Upon application by a competent authority, the BPjM is obliged to open proceedings to investigate whether certain media (games, films, websites etc.) are harmful to minors. In preliminary proceedings, the BPjM will then first investigate whether the application is generally admissible. For example, some blacklisting procedures were terminated by the BPjM during the preliminary proceeding because the video game had received a USK classification (in which case the game cannot be blacklisted anymore).

Once the preliminary procedure has ended, the BPjM decides whether the case will be handled by the so called simplified or standard procedure. The simplified procedure means that the game will be reviewed by a three-person committee while the standard procedure means a review by a twelve-person committee. Complicated cases and cases where no settled BPjM practice exist are typically handled by the twelve-person committee. In the case of Coin Master, the game will almost certainly be reviewed by the twelve-person committee, since this is the first time the BPjM has received an application to blacklist a video game based on its monetization model. The twelve-person committee is a so called pluralistic committee which consists of different members of the public who represent different social groups (e.g. publishing industry, churches, music industry, art, teachers etc.). This way, BPjM decisions are supposed to ensure that they represent the moral values of the public. The game will be presented by a game tester to the twelve-person committee during an oral hearing. In order for the game to be blacklisted, 2/3 of the twelve-person committee must vote in favor of a ban.

The copyright owner or the owner of the use rights of the game will typically be contacted by the BPjM regarding the procedure and are requested to lodge written arguments in the German language outlining their point of view. Furthermore, the copyright owner or owner of the use rights has the right to participate in the oral hearing where the game is presented to the twelve-person committee and/or send a representative on their behalf. In particular in relation to video games, participation in the oral hearing is strongly recommended. This way, companies have the opportunity to emphasize other aspects/content of the game which might relativize other, more critically perceived content and present it to the committee (e.g. violent content can be relativized by unreal content such as a sci-fi or post-apocalyptic setting of the game).

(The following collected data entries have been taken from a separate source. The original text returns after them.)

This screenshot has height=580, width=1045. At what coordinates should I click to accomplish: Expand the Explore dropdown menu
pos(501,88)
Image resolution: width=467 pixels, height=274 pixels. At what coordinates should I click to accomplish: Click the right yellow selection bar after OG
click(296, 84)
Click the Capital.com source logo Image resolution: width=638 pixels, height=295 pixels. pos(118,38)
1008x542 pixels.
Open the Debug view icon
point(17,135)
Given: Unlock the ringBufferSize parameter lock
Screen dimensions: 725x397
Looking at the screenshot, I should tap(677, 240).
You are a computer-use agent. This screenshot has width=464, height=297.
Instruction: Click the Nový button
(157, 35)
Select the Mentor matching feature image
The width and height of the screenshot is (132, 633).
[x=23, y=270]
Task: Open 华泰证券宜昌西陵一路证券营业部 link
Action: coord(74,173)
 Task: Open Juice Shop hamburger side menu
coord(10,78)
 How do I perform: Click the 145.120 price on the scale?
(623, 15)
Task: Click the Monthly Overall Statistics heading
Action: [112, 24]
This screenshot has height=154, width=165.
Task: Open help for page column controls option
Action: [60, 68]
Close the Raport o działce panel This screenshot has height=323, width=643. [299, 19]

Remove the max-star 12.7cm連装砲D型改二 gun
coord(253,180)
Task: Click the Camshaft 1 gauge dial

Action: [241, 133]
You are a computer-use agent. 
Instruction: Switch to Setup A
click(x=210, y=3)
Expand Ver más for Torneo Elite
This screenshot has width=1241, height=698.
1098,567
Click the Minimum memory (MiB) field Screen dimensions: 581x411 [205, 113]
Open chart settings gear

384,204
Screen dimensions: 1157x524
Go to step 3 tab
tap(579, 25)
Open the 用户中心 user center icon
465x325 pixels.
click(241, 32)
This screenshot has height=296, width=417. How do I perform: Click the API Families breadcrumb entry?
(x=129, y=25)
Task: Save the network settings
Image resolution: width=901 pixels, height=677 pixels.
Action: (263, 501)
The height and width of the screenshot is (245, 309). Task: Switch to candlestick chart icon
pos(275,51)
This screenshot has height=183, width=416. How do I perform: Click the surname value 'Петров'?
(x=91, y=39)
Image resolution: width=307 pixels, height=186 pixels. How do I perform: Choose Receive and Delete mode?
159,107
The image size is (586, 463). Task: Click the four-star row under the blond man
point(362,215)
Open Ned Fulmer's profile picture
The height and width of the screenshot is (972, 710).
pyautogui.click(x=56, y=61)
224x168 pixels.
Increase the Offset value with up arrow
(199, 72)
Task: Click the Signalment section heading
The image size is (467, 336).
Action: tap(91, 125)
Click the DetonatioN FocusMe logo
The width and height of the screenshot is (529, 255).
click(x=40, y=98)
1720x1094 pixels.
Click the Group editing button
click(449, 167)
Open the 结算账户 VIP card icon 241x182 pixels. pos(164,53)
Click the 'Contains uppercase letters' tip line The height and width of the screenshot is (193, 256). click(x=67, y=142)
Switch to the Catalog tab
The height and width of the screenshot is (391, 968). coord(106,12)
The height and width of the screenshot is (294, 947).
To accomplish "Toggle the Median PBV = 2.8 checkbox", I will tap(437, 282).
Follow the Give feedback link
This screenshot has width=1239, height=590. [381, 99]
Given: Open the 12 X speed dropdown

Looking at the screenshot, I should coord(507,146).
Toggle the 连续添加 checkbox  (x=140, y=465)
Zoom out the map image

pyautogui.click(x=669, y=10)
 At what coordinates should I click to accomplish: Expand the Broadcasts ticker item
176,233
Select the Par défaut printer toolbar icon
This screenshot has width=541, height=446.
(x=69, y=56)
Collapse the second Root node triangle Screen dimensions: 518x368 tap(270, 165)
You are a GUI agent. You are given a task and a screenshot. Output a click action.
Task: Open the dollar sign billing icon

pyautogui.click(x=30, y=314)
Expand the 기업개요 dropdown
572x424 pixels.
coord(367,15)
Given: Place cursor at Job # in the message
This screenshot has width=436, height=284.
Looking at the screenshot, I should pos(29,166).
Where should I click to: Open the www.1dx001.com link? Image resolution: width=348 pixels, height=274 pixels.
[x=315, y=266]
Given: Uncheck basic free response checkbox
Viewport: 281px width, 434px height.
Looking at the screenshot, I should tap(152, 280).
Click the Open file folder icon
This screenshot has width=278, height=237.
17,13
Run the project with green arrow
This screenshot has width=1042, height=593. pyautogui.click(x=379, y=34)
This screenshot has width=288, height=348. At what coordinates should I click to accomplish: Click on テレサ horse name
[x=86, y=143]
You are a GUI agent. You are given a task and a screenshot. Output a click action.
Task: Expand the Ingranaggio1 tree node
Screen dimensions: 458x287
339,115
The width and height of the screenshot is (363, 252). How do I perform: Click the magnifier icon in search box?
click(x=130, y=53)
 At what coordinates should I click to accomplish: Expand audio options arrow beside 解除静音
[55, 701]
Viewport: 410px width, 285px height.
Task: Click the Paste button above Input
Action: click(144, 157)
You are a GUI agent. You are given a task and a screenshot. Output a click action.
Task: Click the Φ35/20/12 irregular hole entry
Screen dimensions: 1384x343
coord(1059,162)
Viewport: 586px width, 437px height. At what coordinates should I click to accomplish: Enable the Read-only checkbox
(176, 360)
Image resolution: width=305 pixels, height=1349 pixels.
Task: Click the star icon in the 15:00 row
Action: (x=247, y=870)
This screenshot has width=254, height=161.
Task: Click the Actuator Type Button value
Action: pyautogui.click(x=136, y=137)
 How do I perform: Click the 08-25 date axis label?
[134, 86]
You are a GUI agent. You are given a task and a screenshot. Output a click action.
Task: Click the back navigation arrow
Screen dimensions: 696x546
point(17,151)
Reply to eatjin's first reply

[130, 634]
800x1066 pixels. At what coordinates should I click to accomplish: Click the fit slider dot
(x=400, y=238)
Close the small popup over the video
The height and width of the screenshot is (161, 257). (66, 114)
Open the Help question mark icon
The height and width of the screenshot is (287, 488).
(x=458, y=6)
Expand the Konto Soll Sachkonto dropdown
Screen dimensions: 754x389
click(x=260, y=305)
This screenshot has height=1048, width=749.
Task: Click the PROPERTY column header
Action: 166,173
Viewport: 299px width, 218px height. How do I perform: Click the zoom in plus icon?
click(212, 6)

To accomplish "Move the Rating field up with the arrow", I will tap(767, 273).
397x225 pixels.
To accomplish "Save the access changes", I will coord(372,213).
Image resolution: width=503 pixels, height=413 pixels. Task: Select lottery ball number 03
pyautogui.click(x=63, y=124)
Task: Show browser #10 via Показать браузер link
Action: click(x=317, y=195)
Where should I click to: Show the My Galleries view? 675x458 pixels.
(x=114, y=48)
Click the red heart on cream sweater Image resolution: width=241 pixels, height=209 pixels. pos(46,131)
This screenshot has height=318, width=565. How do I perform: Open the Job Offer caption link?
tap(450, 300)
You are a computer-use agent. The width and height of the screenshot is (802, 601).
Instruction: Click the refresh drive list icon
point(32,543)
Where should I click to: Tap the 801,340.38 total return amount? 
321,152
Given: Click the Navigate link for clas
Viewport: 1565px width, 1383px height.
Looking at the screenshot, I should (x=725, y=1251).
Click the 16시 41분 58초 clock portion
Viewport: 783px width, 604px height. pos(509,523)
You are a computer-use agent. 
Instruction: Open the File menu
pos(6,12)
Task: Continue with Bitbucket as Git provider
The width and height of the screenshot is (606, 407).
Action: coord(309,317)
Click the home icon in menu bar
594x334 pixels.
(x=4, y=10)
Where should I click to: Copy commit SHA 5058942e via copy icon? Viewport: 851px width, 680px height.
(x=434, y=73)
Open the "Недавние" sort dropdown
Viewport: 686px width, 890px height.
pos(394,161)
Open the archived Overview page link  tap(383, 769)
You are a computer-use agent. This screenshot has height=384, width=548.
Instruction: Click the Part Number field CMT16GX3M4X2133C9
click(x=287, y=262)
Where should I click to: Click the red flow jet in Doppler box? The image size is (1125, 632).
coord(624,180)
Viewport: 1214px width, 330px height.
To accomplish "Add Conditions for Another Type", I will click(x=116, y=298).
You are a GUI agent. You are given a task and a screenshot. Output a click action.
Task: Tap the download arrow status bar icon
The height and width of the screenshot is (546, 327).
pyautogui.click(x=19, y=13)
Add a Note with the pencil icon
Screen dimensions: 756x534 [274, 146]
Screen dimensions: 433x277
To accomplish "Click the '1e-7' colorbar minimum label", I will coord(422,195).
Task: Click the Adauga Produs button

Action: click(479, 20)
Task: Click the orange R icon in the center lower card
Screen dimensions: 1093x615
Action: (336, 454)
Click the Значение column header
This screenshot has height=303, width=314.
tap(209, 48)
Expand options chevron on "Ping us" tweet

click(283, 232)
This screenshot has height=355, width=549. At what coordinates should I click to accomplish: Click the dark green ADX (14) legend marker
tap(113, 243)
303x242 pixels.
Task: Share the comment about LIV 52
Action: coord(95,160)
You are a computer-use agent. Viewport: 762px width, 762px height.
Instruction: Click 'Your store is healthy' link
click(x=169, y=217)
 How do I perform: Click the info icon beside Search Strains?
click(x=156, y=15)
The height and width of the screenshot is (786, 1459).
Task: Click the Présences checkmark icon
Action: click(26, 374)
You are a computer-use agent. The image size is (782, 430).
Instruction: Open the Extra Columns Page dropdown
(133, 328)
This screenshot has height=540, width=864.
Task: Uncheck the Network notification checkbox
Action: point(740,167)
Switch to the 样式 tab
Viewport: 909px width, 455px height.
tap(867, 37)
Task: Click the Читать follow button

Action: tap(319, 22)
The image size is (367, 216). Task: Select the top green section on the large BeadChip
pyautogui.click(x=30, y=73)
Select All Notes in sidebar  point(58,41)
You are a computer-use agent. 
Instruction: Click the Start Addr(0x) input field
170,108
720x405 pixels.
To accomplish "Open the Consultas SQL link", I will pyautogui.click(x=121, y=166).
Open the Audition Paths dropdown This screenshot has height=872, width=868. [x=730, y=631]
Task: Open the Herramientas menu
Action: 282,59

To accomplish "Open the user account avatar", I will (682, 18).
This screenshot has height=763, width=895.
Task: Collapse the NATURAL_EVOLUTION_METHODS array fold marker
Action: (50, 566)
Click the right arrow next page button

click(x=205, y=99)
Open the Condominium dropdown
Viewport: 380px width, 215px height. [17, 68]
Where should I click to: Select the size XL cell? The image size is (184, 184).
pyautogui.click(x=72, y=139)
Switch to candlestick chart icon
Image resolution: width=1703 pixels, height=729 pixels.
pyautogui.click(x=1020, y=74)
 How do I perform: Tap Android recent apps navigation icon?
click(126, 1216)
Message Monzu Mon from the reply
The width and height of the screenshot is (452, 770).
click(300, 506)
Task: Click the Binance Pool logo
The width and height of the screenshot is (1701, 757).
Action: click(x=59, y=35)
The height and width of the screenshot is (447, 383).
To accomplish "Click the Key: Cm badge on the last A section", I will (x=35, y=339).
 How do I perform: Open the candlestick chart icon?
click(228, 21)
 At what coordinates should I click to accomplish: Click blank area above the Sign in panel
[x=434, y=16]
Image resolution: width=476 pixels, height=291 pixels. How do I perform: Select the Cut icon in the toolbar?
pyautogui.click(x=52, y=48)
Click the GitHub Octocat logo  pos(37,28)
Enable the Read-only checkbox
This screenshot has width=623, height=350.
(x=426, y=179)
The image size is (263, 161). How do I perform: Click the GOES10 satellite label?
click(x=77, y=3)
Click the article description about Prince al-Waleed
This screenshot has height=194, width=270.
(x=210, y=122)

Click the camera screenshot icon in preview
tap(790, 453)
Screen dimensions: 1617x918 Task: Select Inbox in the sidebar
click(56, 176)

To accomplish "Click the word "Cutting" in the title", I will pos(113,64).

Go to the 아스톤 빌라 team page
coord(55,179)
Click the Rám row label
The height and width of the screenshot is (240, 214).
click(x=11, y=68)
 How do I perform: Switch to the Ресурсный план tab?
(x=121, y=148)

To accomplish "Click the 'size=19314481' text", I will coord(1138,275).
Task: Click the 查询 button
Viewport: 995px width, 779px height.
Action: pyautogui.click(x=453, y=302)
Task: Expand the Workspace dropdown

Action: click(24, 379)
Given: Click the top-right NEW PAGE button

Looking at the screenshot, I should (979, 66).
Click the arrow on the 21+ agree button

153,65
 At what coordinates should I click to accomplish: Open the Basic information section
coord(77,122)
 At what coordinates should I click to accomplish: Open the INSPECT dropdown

 II.       View of the BPjM

During the height of the loot box debate, the BPjM (like many regulators) received several complains on loot boxes and eventually issued a public statement on the matter. The statement was rather vague. The BPjM acknowledged that unlike other video games that are typically blacklisted, loot boxes (and other randomized in-game elements) would not concern the content of the game (such as violent elements) but only its monetization model which has never been subject to any BPjM decision. However, the BPjM also declared that it generally has the power to establish a new settled practice, provided it would receive an application to launch proceedings.

 III.     Impact of a potential blacklisting decision for the games and mobile games industry

Blacklisted media may not be publicly distributed and advertised anymore. App stores and platform providers will therefore typically stop the distribution of the blacklisted game in Germany. Violations of this regulation constitute a criminal offence and are punishable with imprisonment of up to a year.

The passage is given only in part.